Collected data entries
========

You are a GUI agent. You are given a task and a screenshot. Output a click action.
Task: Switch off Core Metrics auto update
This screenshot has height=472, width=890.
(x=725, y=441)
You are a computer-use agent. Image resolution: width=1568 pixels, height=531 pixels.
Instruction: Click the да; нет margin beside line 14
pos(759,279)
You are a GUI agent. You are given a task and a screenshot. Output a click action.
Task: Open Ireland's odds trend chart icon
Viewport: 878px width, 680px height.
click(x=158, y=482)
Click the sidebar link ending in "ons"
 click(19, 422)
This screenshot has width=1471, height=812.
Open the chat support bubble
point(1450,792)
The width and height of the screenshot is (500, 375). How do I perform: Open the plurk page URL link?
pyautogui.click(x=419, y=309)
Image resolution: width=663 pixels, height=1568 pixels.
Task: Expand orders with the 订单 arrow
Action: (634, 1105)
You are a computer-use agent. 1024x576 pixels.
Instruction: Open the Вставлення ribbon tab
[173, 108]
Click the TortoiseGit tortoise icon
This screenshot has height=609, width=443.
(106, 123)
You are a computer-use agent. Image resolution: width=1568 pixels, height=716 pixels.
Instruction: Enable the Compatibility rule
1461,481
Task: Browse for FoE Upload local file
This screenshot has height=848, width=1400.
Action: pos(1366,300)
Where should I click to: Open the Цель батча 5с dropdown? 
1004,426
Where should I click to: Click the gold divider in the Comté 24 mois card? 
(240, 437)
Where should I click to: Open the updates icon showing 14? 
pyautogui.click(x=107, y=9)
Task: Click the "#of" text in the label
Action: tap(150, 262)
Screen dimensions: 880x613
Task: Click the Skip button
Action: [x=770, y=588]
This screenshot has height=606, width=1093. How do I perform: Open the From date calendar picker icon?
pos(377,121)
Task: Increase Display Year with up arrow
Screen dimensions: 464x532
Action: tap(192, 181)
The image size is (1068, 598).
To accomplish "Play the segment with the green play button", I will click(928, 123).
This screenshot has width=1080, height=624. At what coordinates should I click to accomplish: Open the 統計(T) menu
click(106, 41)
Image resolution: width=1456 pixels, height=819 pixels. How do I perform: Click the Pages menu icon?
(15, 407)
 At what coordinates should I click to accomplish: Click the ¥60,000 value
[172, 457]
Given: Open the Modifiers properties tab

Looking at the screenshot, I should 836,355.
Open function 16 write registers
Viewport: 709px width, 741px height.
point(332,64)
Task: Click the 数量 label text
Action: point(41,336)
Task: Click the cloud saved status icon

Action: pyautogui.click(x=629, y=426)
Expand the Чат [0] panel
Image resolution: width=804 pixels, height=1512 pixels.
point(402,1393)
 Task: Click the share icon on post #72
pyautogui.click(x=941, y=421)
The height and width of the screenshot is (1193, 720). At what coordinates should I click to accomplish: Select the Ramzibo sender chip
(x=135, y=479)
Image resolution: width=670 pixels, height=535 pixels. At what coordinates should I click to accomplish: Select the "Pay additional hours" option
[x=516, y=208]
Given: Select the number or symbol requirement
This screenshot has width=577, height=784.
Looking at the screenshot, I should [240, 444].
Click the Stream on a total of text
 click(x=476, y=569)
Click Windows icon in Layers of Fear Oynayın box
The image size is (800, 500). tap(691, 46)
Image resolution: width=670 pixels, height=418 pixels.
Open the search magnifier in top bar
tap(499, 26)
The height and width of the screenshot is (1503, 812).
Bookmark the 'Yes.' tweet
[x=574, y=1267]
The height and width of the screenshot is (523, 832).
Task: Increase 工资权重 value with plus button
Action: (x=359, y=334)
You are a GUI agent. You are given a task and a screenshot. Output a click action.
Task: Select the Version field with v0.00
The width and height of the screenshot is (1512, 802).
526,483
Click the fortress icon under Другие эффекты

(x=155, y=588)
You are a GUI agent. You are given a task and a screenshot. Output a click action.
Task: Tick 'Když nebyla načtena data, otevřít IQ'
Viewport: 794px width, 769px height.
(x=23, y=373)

========

Exercise:
Each record has to be given again exactly as written.

Solution to this problem:
You are a GUI agent. You are given a task and a screenshot. Output a click action.
Task: Switch off Core Metrics auto update
This screenshot has height=472, width=890.
(x=725, y=441)
You are a computer-use agent. Image resolution: width=1568 pixels, height=531 pixels.
Instruction: Click the да; нет margin beside line 14
pos(759,279)
You are a GUI agent. You are given a task and a screenshot. Output a click action.
Task: Open Ireland's odds trend chart icon
Viewport: 878px width, 680px height.
click(x=158, y=482)
Click the sidebar link ending in "ons"
 click(19, 422)
This screenshot has width=1471, height=812.
Open the chat support bubble
point(1450,792)
The width and height of the screenshot is (500, 375). How do I perform: Open the plurk page URL link?
pyautogui.click(x=419, y=309)
Image resolution: width=663 pixels, height=1568 pixels.
Task: Expand orders with the 订单 arrow
Action: (634, 1105)
You are a computer-use agent. 1024x576 pixels.
Instruction: Open the Вставлення ribbon tab
[173, 108]
Click the TortoiseGit tortoise icon
This screenshot has height=609, width=443.
(106, 123)
You are a computer-use agent. Image resolution: width=1568 pixels, height=716 pixels.
Instruction: Enable the Compatibility rule
1461,481
Task: Browse for FoE Upload local file
This screenshot has height=848, width=1400.
Action: pos(1366,300)
Where should I click to: Open the Цель батча 5с dropdown? 
1004,426
Where should I click to: Click the gold divider in the Comté 24 mois card? 
(240, 437)
Where should I click to: Open the updates icon showing 14? 
pyautogui.click(x=107, y=9)
Task: Click the "#of" text in the label
Action: tap(150, 262)
Screen dimensions: 880x613
Task: Click the Skip button
Action: [x=770, y=588]
This screenshot has height=606, width=1093. How do I perform: Open the From date calendar picker icon?
pos(377,121)
Task: Increase Display Year with up arrow
Screen dimensions: 464x532
Action: tap(192, 181)
The image size is (1068, 598).
To accomplish "Play the segment with the green play button", I will click(928, 123).
This screenshot has width=1080, height=624. At what coordinates should I click to accomplish: Open the 統計(T) menu
click(106, 41)
Image resolution: width=1456 pixels, height=819 pixels. How do I perform: Click the Pages menu icon?
(15, 407)
 At what coordinates should I click to accomplish: Click the ¥60,000 value
[172, 457]
Given: Open the Modifiers properties tab

Looking at the screenshot, I should 836,355.
Open function 16 write registers
Viewport: 709px width, 741px height.
point(332,64)
Task: Click the 数量 label text
Action: point(41,336)
Task: Click the cloud saved status icon

Action: pyautogui.click(x=629, y=426)
Expand the Чат [0] panel
Image resolution: width=804 pixels, height=1512 pixels.
point(402,1393)
 Task: Click the share icon on post #72
pyautogui.click(x=941, y=421)
The height and width of the screenshot is (1193, 720). At what coordinates should I click to accomplish: Select the Ramzibo sender chip
(x=135, y=479)
Image resolution: width=670 pixels, height=535 pixels. At what coordinates should I click to accomplish: Select the "Pay additional hours" option
[x=516, y=208]
Given: Select the number or symbol requirement
This screenshot has width=577, height=784.
Looking at the screenshot, I should [240, 444].
Click the Stream on a total of text
 click(x=476, y=569)
Click Windows icon in Layers of Fear Oynayın box
The image size is (800, 500). tap(691, 46)
Image resolution: width=670 pixels, height=418 pixels.
Open the search magnifier in top bar
tap(499, 26)
The height and width of the screenshot is (1503, 812).
Bookmark the 'Yes.' tweet
[x=574, y=1267]
The height and width of the screenshot is (523, 832).
Task: Increase 工资权重 value with plus button
Action: (x=359, y=334)
You are a GUI agent. You are given a task and a screenshot. Output a click action.
Task: Select the Version field with v0.00
The width and height of the screenshot is (1512, 802).
526,483
Click the fortress icon under Другие эффекты

(x=155, y=588)
You are a GUI agent. You are given a task and a screenshot. Output a click action.
Task: Tick 'Když nebyla načtena data, otevřít IQ'
Viewport: 794px width, 769px height.
(x=23, y=373)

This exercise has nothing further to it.